Reputation: 435
I have a simple python program that searches for a keyword inside a url and returns true or false. I want to modify it so i only search inside the article ,not the title , not other stuff around the webpage or ads or from other articles , etc. I have hundreds of URLS to check and they don;t have the same style(i guess, haven't checked them all but its kinda obvious). How can i do something like this if it's even possible? First time using BeautifulSoup.
Here is what i use right now
import re
import sys
from BeautifulSoup import BeautifulSoup
import urllib2
#argecho.py
content = urllib2.open(sys.argv[1]).read()
print sys.argv[2] in content # -> True
I send the url and keyword as arguments as i have another script calling this for hundreds of urls.
Upvotes: 1
Views: 2492
Reputation: 1122292
You can search for text in just the body text with BeautifulSoup, by converting sys.argv[2]
into a regular expression:
import sys
from bs4 import BeautifulSoup
import urllib2
import re
response = urllib2.urlopen(sys.argv[1])
soup = BeautifulSoup(response.read(), from_encoding=response.info().getparam('charset'))
text_pattern = re.compile(re.escape(sys.argv[2]))
if soup.find('body').find(text=text_pattern):
print 'Found the text in the page')
However, to narrow this down further to exclude navigation, footers, etc., you'll need to apply some heuristics. Each site is different and detecting what part of the page makes up the main text is not a straightforward task.
Instead of re-inventing that wheel, you may want to look at the Readability API instead; they've already built a large library of heuristics to parse out the 'main' part of a site for you.
Upvotes: 2
Reputation: 23322
BeautifulSoup, by itself, is incapable to extract text from the "article", since what and article is, html-wise, is entirely subjective, and will change from one site to the next. You need to write a different parser for each site.

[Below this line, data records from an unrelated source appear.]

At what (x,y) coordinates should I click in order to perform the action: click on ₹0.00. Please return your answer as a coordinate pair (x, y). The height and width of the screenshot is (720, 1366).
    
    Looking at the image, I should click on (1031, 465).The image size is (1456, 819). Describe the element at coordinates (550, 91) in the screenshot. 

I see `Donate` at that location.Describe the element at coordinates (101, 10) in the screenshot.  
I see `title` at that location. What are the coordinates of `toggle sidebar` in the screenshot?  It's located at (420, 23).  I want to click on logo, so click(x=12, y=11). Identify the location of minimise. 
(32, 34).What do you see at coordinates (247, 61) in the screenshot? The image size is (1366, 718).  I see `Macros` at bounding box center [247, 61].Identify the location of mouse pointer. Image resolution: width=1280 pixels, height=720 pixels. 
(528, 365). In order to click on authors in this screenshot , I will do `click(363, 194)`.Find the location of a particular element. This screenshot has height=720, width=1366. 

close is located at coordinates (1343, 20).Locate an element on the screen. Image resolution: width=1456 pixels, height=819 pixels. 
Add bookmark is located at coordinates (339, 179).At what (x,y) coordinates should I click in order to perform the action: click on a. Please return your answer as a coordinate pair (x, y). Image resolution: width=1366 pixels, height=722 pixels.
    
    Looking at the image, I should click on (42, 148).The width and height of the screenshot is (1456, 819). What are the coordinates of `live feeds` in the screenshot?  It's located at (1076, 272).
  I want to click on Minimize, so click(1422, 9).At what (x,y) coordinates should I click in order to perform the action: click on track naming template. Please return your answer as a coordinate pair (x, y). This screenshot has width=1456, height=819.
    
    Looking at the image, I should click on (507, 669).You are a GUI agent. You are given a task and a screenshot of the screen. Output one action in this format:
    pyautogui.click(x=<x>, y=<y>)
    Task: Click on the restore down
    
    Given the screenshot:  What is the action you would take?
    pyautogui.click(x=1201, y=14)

My suggestion is to model this using inheritance:
class Webpage(object):
def __init__(self, html_string):
self.html= BeautifulSoup(html_string)
def getArticleText(self):
raise NotImplemented
class NewYorkTimesPage(Webpage):
def getArticleText(self):
return self.html.find(...)
Upvotes: 2
Reputation: 4342
There is no simple way to extract article from web page. You can use some external service that extracts content like Readability and python library for it
Upvotes: 2